When hiring new staff, it’s tempting to simply go on gut instinct and fall into the trap of believing that you know in the ‘first 30 seconds’ that you have the ideal candidate! 

Don’t believe the hype! Whilst gut instinct can certainly be helpful, it can also be to the detriment of your business if you rely solely on it. 

There’s no doubt that as an employer you may have certain biases, even if you’re not consciously aware of them. For example, if you interview a candidate who you feel has very similar traits to yourself, then you’re almost certainly going to view them favorably. Whilst there’s nothing inherently wrong with this, it can become a problem when you’re ignoring qualified candidates merely because your gut instinct tells you they’re not right for the job.

Hiring on skills for the job, cultural match and role profile is of paramount importance even though it is often tempting to choose likeability over ability to perform well in the job.

Given the fact that going on gut instinct isn’t a preferred way of hiring, here are 4 methods that can help you steer clear of relying solely on your gut instinct and ensure you get the absolute best ‘person’ for the job. 

1. Referrals

Whether they’re from current employees, other business owners, people in your network they are definitely invaluable. 

Referred candidates are often already fans of your employer brand as they have been sold the story by advocates and they may also be familiar with the industry or systems used by your company if they have worked with your own people previously.

 2. Pre-screening Questions 

When you’re looking to hire for a particular position it’s always useful to have pre-screening questions to help rule out any unsuitable candidates. If you set this up in the ad or throughout the application process you should see that candidates will screen themselves out of the process if they don’t have the necessary skills and requirements.

This saves you time as well, as it prevents you from having to wade through countless CV’s of applications who aren’t suited to the job.

3. Benchmark all the candidates

Use your screening questions so that you give everyone a fair go.
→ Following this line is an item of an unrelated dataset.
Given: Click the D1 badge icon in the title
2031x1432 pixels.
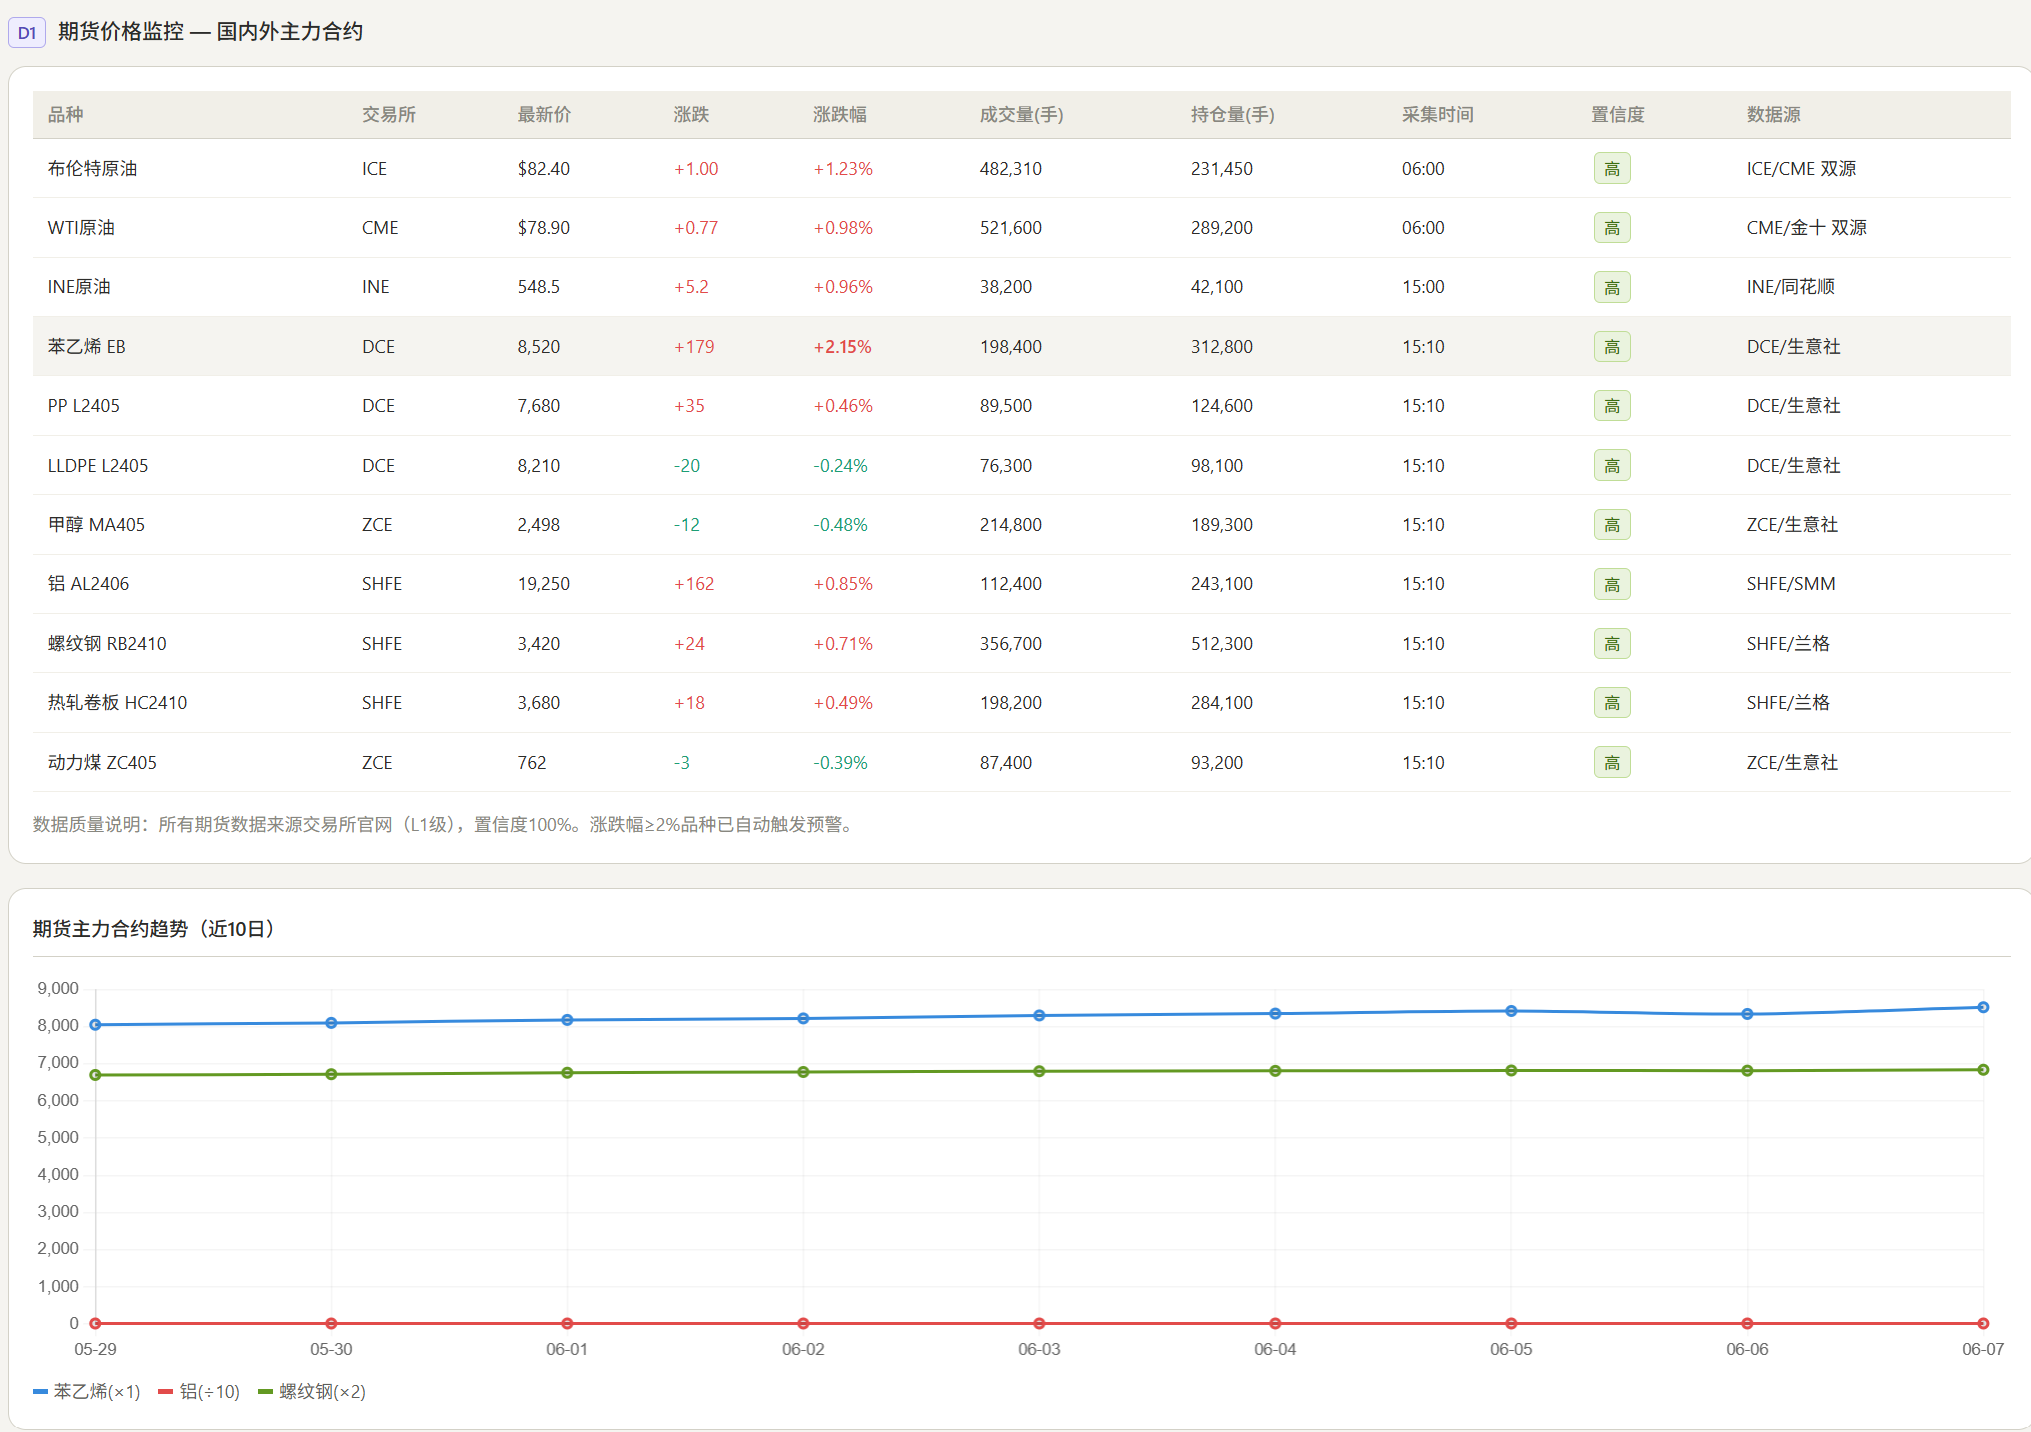Looking at the screenshot, I should click(27, 33).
Ask other members of your team to attend interviews so you can create a panel or series of interviews  so you have a more rounded opinion. Someone else may spot something you have missed.
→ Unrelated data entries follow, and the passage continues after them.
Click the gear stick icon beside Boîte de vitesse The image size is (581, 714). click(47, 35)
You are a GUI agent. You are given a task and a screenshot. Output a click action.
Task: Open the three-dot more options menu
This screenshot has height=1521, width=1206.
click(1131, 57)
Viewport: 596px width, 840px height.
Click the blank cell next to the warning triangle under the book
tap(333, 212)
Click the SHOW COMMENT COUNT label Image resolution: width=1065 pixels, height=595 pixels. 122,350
Again encourage all interviewers to use a benchmark style criteria so all the candidates get scored fairly and they don’t just pick the candidate they would like to work alongside.

4. Be picky 

It can be easy to settle for someone who’ll be able to do the job adequately, especially if you are left in a position where the job is vacant but why not strive to find the perfect candidate who’s going to excel.

If the role is leaving a gap and needs filling quickly, consider a temp/interim contractor until you find the right fit for the permanent role. It could also be an idea to consider the interim candidates in the process too as they may well consider a full-time option. Remember to put them through the same interview process to ensure you have benchmarked them against the wider talent pool.

In the long run it’s only going to benefit your business to have a team of talented employees who are highly skilled and the right skills to do the job first and foremost.

There are definitely certain qualities that are hard to measure with raw data. Like the level of enthusiasm a candidate has or how well you think they’ll fit into your team. This is where your gut instinct comes into play and can actually help you to avoid potentially disastrous appointments if the cultural fit is off.

So remember…

While gut instinct may have a key role to play when hiring it can become a problem if that is all you are relying on. Always consider other important factors such as experience and relevant skills as well as personality traits before you use gut instinct.